▶ **Extrait**:
= = = = =

Sur de nombreux sujets, les politiques, les scientifiques et même experts n’ont pas su occuper le terrain digital avec leurs savoirs et ont donc ouvert des boulevards pour les fake news. Ce fut le cas pour la covid-19, le vaccin contre la pandémie, la mort de DJ Arafat, les élections présidentielles d’octobre 2020, les décisions politiques majeures. On comprend alors qu’un avatar comme ‘’Chris Yapi’’ peut encore avoir de beaux jours devant lui.

Pour ce qui est du combat contre les infox, c’est une guerre de longue haleine qu’il faut mener à tous les niveaux. Aujourd’hui, c’est dans le domaine politique et institutionnel qu’on observe plus de manipulations de désinformations, mais demain, ce sont des entreprises, des marques, des produits qui seront les cibles des laboratoires du faux pour des raisons économiques, politiques ou idéologiques.


Il est plus que jamais nécessaire pour les institutions et les médias de se positionner sur le digital pour mitiger les rumeurs. Il faut aussi et avant tout établir un rapport de confiance véritable entre les médias et les institutions. Ensuite, la mise en place d’un dispositif de surveillance et de vérification (fact-checking) est nécessaire. Il faut le développer dans une collaboration entre les médias, les experts et institutions. La vérification des faits et de décryptage des fake news étant une pratique très souvent technique, chronophage et nécessitant des moyens, il est difficile pour un média dans notre contexte de s’y engager seul. Nous avons mis en place au niveau de la RTI, un dispositif de fact-checking que l’on appelle ‘’ Les vérificateurs de l’info’’, où on essaie de débusquer les infox, de sensibiliser et faire du monitoring pour toucher le plus grand nombre. Il est nécessaire, surtout au sein d’un média public, mais il sera plus efficace dans une logique collaborative.

= = = = =

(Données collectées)
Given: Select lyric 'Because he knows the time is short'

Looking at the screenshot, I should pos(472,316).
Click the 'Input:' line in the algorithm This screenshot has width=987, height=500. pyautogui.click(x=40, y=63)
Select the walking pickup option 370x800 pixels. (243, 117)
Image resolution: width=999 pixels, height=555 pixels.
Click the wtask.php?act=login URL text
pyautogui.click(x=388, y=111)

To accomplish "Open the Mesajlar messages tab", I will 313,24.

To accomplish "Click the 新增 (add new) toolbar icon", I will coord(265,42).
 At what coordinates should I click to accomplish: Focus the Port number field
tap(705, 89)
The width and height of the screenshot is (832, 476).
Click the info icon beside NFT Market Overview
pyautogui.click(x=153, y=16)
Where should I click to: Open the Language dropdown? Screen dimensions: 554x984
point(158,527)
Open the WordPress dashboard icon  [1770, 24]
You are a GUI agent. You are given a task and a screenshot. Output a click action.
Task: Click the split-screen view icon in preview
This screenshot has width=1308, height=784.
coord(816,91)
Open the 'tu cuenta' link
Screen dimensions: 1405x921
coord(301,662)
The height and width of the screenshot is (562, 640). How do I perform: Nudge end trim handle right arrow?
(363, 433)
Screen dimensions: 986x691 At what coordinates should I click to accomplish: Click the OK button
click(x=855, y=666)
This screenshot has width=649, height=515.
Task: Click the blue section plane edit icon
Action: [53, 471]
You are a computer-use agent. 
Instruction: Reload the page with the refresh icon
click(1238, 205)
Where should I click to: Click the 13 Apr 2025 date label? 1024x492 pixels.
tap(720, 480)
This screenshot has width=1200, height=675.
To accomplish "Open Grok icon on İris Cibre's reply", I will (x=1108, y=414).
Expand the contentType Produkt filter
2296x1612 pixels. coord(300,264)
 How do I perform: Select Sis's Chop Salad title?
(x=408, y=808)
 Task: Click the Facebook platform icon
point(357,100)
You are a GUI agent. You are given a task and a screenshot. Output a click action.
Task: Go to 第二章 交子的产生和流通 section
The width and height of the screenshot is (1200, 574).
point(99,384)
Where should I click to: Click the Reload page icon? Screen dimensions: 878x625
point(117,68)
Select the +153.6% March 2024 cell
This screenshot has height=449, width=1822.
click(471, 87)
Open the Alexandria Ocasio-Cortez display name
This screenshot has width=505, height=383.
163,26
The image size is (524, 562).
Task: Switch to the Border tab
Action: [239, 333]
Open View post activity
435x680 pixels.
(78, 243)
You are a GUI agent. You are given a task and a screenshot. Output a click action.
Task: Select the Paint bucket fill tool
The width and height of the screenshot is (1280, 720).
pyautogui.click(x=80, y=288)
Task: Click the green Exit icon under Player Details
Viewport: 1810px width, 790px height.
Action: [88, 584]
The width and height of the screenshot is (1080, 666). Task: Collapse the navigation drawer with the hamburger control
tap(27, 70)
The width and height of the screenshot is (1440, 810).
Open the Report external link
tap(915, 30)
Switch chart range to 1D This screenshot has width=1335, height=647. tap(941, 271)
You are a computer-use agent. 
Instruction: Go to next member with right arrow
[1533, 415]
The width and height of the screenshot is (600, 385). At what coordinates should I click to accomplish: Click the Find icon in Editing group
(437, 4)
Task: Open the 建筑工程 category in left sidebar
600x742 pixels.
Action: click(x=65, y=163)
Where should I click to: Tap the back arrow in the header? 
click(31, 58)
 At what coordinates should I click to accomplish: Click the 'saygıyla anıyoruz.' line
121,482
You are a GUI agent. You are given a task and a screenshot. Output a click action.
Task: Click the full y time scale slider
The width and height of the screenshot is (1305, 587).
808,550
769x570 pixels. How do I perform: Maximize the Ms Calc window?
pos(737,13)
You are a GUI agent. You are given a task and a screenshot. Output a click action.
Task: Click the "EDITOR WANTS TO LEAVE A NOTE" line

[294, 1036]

= = = = =

▶ **Consigne**: Veuillez reprendre mot pour mot l'extrait sur les infox, en commençant par « Sur de nombreux » et en poursuivant jusqu'à « politiques ou idéologiques. ». Ces enregistrements n'ont aucun rôle à jouer ici.

▶ **Corrigé**:
Sur de nombreux sujets, les politiques, les scientifiques et même experts n’ont pas su occuper le terrain digital avec leurs savoirs et ont donc ouvert des boulevards pour les fake news. Ce fut le cas pour la covid-19, le vaccin contre la pandémie, la mort de DJ Arafat, les élections présidentielles d’octobre 2020, les décisions politiques majeures. On comprend alors qu’un avatar comme ‘’Chris Yapi’’ peut encore avoir de beaux jours devant lui.

Pour ce qui est du combat contre les infox, c’est une guerre de longue haleine qu’il faut mener à tous les niveaux. Aujourd’hui, c’est dans le domaine politique et institutionnel qu’on observe plus de manipulations de désinformations, mais demain, ce sont des entreprises, des marques, des produits qui seront les cibles des laboratoires du faux pour des raisons économiques, politiques ou idéologiques.